Social Security benefits are subjected to an annual cost-of-living adjustment based on the Labor Department's Consumer Price Index, used to determine the inflation rate. Some GOP candidates, such as Sen. Ted Cruz of Texas, hint at an alternate measure of inflation, called chain-weighted CPI. It's a fancy term that economists use for a calculation of inflation that assumes consumers react to higher prices by seeking cheaper alternatives. For retirees, it would translate into a less generous annual adjustment, saving the Social Security program money.

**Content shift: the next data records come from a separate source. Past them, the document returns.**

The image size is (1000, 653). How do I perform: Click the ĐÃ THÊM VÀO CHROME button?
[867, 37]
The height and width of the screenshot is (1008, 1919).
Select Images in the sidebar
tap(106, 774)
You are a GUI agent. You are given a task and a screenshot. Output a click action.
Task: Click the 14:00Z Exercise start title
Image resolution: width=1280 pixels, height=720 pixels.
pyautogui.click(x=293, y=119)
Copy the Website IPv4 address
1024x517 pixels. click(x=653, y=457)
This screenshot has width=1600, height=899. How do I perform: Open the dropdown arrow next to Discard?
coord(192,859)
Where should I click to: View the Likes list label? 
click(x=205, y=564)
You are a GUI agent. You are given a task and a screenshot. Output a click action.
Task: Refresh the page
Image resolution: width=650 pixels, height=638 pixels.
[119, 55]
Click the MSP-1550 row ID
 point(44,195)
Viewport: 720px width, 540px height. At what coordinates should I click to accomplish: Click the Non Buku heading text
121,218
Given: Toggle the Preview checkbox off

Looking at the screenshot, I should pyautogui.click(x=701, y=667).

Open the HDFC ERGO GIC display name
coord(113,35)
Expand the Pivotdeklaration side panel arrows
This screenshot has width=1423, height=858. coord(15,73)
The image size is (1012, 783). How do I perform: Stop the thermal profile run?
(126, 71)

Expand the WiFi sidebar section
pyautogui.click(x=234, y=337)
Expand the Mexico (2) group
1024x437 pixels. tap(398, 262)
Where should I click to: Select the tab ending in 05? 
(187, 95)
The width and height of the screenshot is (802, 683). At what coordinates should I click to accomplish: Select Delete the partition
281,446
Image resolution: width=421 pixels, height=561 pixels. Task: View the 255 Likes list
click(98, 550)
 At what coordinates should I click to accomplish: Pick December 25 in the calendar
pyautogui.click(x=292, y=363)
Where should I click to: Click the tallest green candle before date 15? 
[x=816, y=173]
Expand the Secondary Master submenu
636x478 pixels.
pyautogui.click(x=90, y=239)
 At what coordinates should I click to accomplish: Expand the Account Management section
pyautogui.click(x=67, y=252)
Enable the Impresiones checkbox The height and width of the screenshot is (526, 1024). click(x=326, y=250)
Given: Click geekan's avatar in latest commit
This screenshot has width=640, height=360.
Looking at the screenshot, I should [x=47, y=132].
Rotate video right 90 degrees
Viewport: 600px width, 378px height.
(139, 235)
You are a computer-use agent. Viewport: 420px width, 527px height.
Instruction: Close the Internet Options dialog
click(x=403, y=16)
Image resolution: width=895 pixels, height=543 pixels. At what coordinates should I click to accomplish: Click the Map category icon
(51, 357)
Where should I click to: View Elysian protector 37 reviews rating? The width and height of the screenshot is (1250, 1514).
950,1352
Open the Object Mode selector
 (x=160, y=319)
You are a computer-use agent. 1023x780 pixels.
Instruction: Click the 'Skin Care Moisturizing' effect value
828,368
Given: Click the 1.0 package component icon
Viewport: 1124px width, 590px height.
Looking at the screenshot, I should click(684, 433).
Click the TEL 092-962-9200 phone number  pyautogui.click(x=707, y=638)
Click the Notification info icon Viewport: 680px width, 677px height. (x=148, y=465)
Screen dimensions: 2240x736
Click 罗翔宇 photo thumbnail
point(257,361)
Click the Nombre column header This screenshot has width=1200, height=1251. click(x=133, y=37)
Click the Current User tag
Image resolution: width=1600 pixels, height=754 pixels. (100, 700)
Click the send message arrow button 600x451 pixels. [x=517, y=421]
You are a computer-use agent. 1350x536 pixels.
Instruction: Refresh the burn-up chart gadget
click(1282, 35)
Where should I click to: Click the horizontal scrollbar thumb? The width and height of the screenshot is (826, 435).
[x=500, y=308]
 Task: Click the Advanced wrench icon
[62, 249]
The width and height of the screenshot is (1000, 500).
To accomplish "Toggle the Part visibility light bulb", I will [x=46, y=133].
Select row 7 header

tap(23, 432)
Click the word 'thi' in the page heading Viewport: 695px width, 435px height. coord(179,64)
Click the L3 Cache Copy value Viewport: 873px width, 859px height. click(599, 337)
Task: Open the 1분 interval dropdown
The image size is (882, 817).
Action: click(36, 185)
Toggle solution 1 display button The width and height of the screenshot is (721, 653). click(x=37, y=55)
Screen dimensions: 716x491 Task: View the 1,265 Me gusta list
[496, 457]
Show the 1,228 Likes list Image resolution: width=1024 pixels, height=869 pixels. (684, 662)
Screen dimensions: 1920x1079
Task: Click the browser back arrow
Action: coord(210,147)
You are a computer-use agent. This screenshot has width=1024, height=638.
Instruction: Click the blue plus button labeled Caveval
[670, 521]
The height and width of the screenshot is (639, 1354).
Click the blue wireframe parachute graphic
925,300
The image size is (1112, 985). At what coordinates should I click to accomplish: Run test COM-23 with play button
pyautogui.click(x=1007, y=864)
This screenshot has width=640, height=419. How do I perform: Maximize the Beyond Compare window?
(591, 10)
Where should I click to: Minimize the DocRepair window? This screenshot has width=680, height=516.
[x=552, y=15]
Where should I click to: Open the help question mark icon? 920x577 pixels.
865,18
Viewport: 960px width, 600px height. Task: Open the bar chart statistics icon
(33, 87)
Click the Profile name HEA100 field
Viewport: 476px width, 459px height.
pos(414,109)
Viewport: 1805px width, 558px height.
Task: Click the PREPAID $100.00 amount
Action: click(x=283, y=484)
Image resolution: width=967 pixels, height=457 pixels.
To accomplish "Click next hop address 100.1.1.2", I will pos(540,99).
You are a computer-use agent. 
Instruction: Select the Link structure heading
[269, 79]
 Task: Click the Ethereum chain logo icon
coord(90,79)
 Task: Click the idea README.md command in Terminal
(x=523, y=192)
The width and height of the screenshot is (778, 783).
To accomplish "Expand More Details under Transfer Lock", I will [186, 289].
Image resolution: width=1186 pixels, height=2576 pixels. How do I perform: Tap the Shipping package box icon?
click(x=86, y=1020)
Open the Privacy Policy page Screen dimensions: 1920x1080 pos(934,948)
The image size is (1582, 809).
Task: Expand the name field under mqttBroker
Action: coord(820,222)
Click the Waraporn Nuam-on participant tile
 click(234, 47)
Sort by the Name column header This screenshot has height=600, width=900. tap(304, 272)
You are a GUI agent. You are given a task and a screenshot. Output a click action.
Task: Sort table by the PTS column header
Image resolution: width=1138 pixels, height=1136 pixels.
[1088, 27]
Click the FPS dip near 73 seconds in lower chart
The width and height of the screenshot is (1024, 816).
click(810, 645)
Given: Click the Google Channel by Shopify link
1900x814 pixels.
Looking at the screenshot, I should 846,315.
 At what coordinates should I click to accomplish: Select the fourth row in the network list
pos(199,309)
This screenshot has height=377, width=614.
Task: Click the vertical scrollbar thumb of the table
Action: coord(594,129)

Remember the elderly drive less

Advocates for seniors complain the measure currently used for Social Security adjustments ignores that seniors consume differently than younger Americans. The benefit adjustment has been subdued in recent years because gasoline prices have plunged, lowering the inflation rate. But seniors drive less than most of us, and that isn't reflected in benefit adjustment. Former Maryland Gov. Martin O'Malley proposes using the Labor Department's Consumer Price Index-E, which narrowly gauges on what seniors actually spend their money. This CPI-E has a problem, however. It is relatively new, experimental and, by the agency's own admission, not yet ready for prime time. It may help seniors but could cost Social Security more too.